[Entries taken from a collection]

--

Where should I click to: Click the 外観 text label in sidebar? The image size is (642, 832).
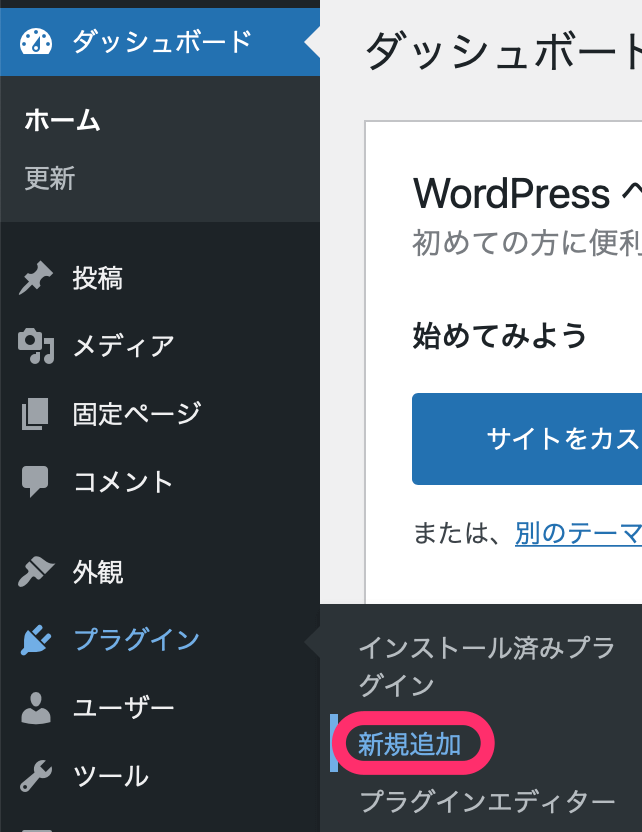click(98, 572)
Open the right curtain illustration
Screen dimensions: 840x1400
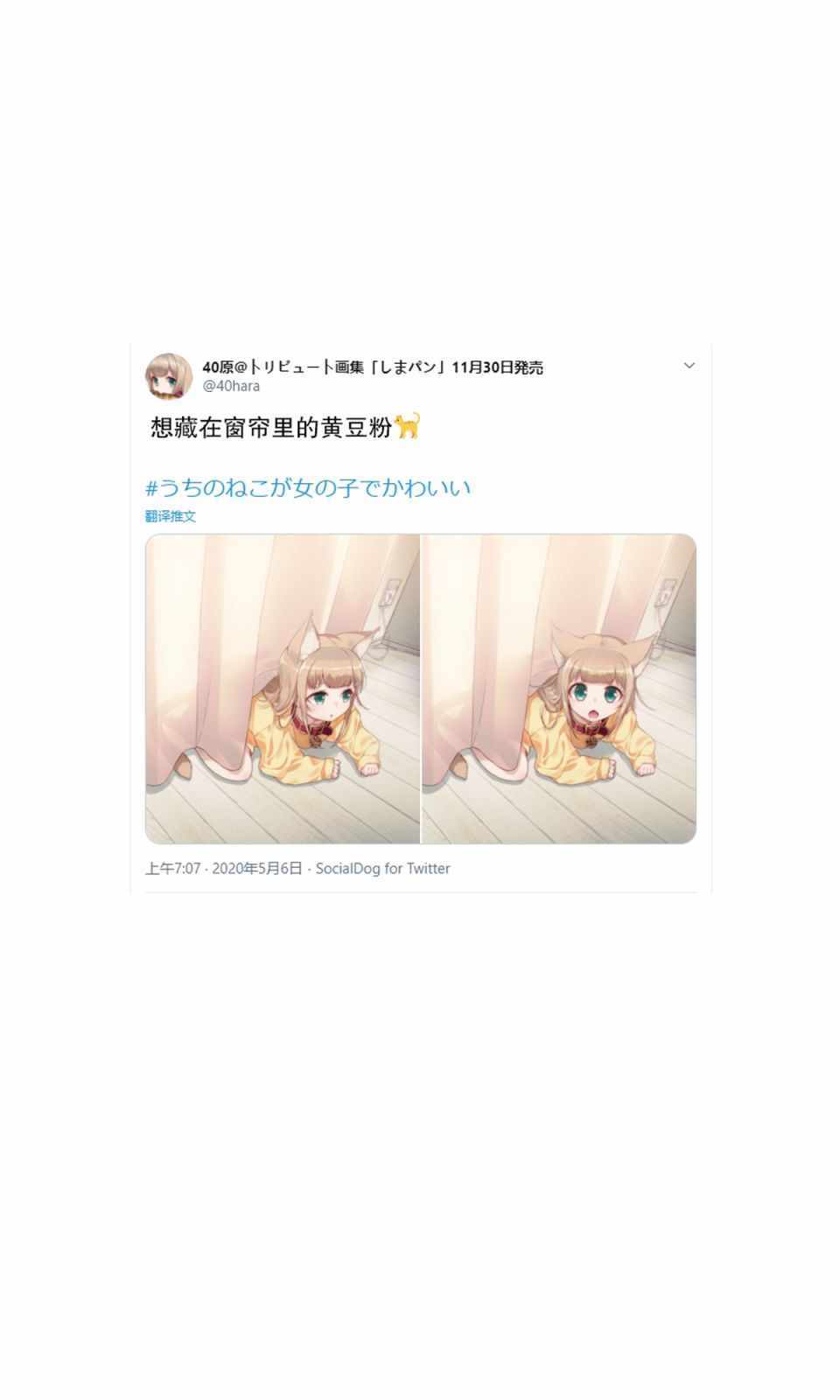[559, 689]
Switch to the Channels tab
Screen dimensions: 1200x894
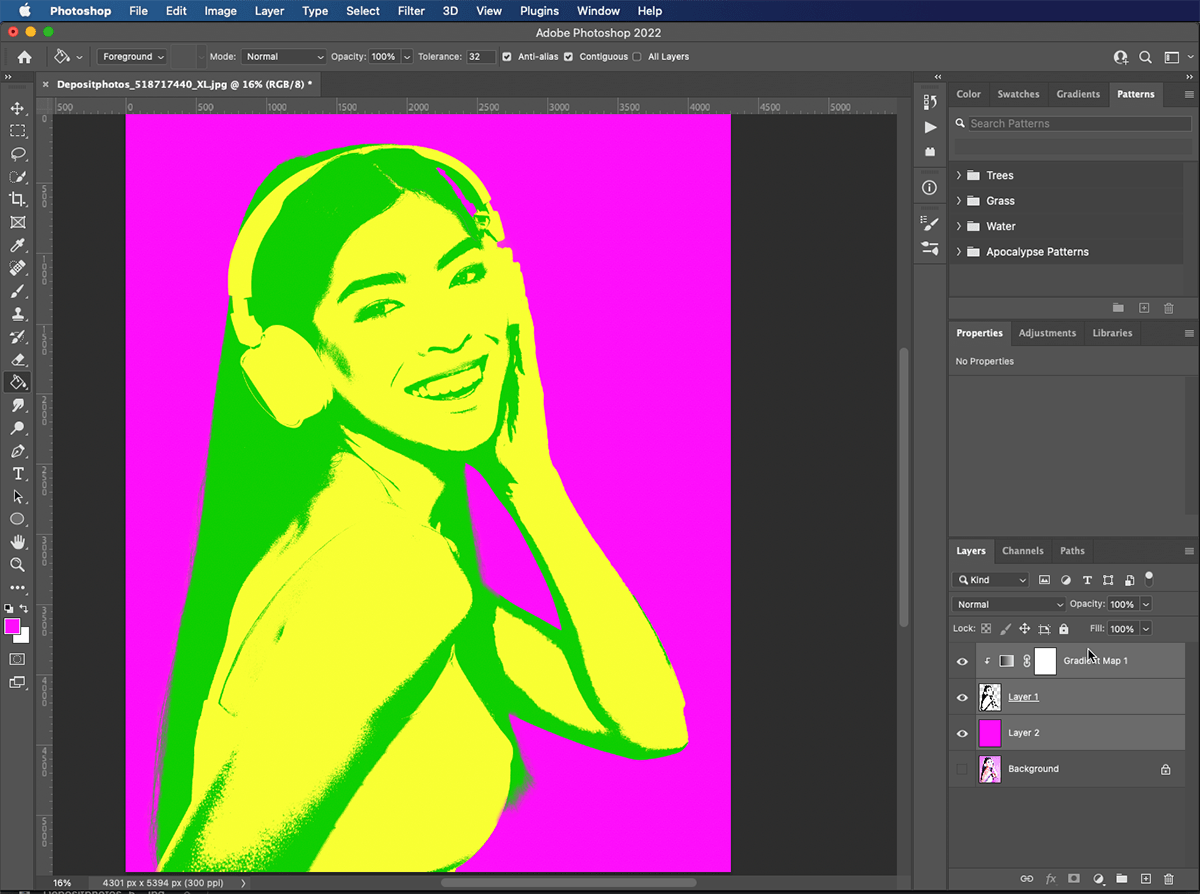pos(1022,550)
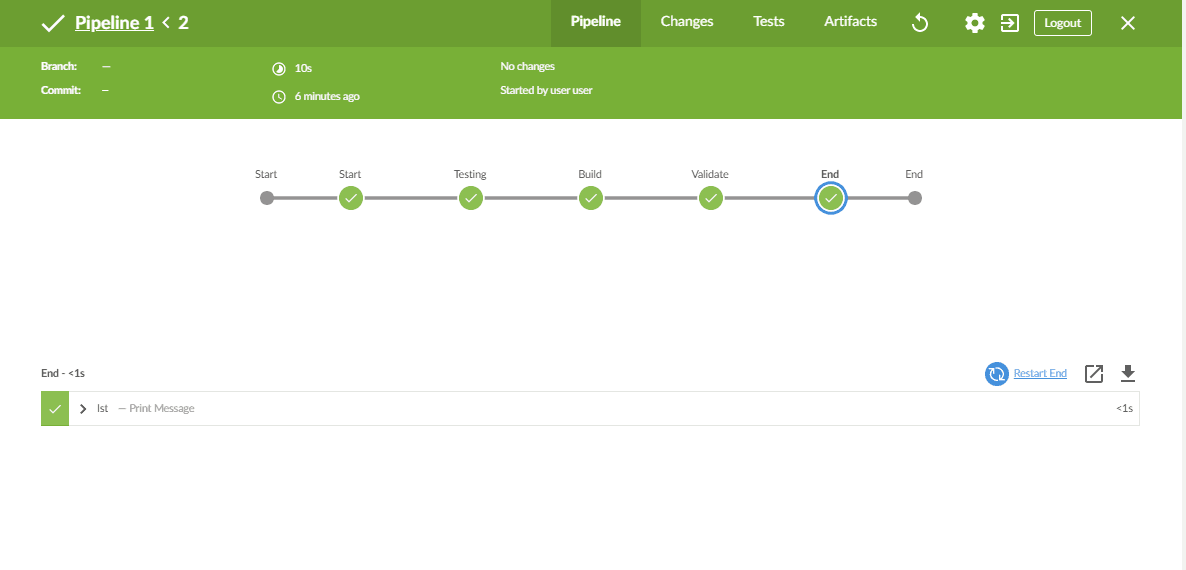This screenshot has height=570, width=1186.
Task: Expand the Print Message step chevron
Action: pos(83,408)
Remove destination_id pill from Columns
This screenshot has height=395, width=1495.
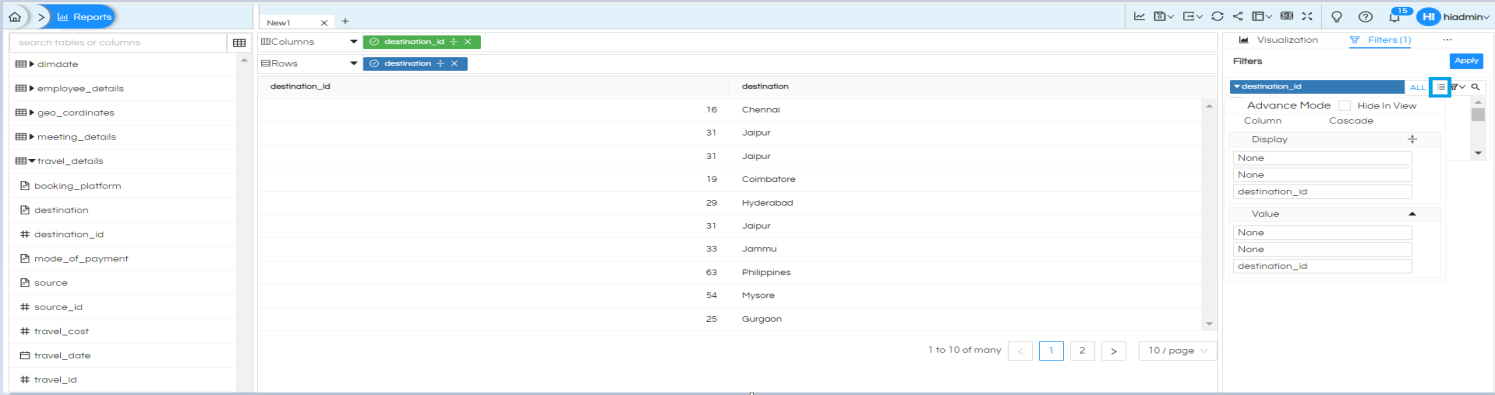[x=467, y=42]
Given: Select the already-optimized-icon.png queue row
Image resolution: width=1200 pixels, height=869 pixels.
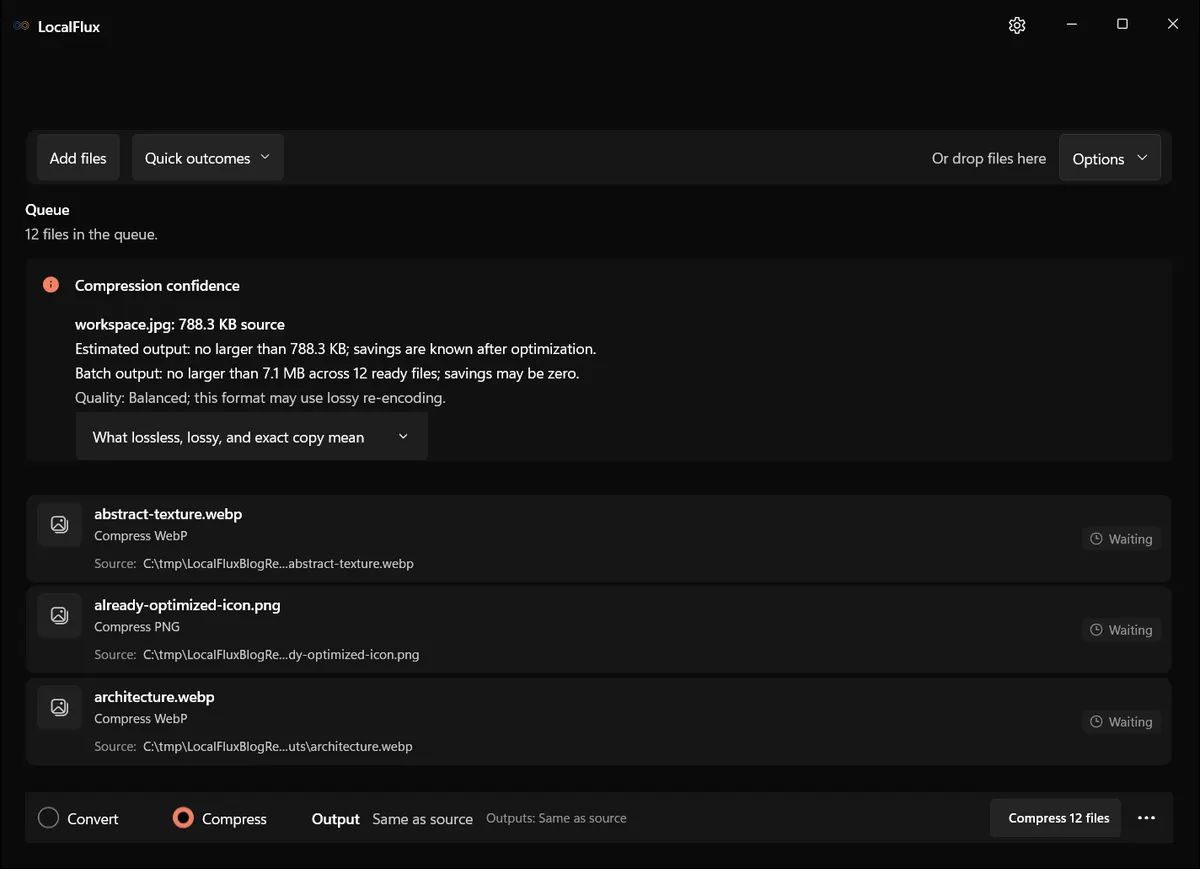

--

Beginning with the line that contains "Switch to the Channels tab", reproduce every line through the end of the records above exactly, leaving pictures out.

Completed task:
Switch to the Channels tab
Screen dimensions: 1200x894
pos(1022,550)
This screenshot has height=570, width=1186.
Task: Expand the Print Message step chevron
Action: pos(83,408)
Remove destination_id pill from Columns
This screenshot has height=395, width=1495.
[x=467, y=42]
Given: Select the already-optimized-icon.png queue row
Image resolution: width=1200 pixels, height=869 pixels.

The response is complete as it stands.